Character       Code Point   UTF-8 Bytes      Encoded
ü (u-umlaut)   U+00FC       C3 BC            %C3%BC
€ (euro)        U+20AC       E2 82 AC         %E2%82%AC
ß (sharp s)    U+00DF       C3 9F            %C3%9F
你 (Chinese)   U+4F60       E4 BD A0         %E4%BD%A0

Decoding Process

URL decoding (also called percent decoding) is the reverse process.
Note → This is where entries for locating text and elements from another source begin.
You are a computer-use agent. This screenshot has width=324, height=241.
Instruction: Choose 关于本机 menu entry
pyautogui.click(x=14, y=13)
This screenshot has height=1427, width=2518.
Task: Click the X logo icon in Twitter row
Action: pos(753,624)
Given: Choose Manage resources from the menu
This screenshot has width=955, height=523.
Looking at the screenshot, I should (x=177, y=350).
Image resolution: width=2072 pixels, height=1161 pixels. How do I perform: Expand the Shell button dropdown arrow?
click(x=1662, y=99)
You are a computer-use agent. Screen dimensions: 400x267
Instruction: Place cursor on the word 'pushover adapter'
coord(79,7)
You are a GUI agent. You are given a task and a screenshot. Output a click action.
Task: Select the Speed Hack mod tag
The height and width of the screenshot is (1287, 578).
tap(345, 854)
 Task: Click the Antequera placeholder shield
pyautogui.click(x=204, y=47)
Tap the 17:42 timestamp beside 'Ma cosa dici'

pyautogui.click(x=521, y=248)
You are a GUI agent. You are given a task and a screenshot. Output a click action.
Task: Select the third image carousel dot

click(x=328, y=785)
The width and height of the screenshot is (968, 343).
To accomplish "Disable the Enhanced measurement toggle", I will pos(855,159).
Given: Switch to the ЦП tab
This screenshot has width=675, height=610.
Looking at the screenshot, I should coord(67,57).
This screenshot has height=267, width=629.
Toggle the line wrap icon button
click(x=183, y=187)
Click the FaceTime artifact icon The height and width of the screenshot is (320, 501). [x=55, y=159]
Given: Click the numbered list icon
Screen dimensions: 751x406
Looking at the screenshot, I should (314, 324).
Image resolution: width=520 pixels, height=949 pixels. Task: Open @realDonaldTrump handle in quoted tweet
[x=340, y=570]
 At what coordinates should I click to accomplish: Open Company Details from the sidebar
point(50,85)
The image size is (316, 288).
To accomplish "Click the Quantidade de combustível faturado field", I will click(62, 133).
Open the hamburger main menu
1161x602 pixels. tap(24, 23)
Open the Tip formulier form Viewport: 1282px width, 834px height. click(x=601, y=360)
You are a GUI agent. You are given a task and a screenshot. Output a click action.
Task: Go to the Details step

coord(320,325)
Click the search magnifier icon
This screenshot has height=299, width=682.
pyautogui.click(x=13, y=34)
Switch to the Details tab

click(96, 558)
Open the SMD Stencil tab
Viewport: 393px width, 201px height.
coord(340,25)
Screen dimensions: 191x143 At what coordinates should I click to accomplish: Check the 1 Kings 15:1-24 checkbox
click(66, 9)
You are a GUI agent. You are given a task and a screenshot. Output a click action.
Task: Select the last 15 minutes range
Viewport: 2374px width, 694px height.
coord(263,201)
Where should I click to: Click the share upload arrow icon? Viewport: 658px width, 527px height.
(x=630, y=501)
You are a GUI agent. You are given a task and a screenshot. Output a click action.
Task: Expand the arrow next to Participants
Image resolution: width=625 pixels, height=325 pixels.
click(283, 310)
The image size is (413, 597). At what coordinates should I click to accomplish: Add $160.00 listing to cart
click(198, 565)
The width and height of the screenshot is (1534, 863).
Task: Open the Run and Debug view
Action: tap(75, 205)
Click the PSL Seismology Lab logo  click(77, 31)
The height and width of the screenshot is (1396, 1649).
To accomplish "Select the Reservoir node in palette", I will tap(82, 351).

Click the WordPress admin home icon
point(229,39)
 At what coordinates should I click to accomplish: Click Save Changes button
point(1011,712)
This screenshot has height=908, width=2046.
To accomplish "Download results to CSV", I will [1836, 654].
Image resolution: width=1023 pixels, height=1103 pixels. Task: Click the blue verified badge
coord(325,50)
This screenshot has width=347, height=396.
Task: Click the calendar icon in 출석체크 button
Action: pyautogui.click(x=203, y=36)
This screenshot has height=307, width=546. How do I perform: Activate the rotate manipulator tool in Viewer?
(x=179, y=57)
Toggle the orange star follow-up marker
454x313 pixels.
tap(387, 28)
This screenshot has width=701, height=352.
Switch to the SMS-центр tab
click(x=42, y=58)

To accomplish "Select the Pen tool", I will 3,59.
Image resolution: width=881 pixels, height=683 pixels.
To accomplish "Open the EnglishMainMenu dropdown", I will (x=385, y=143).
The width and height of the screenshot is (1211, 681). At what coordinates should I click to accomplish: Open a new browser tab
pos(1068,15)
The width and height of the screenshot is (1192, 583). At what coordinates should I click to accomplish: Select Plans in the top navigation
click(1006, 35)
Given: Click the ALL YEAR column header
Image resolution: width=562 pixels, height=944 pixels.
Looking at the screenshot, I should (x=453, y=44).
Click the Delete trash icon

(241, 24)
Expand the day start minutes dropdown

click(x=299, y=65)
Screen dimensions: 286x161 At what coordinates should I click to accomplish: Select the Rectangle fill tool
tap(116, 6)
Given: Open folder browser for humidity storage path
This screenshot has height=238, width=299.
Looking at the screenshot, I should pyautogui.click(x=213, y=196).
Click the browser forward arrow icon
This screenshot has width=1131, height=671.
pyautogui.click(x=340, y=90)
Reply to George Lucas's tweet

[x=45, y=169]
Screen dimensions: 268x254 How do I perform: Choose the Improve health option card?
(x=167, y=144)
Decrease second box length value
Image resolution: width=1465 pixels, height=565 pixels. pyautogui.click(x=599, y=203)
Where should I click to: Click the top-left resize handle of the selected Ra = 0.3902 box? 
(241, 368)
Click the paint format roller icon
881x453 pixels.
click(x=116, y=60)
A decoder scans the string for percent signs. When it finds one, it reads the next two hexadecimal characters, converts them to a byte value, and replaces the three-character sequence (%HH) with the corresponding byte. After all percent sequences are decoded, the resulting byte sequence is interpreted as UTF-8 text.

Decoders must also handle the + sign as a space character when processing application/x-www-form-urlencoded data, though this is specific to form data and not part of the general percent-encoding specification.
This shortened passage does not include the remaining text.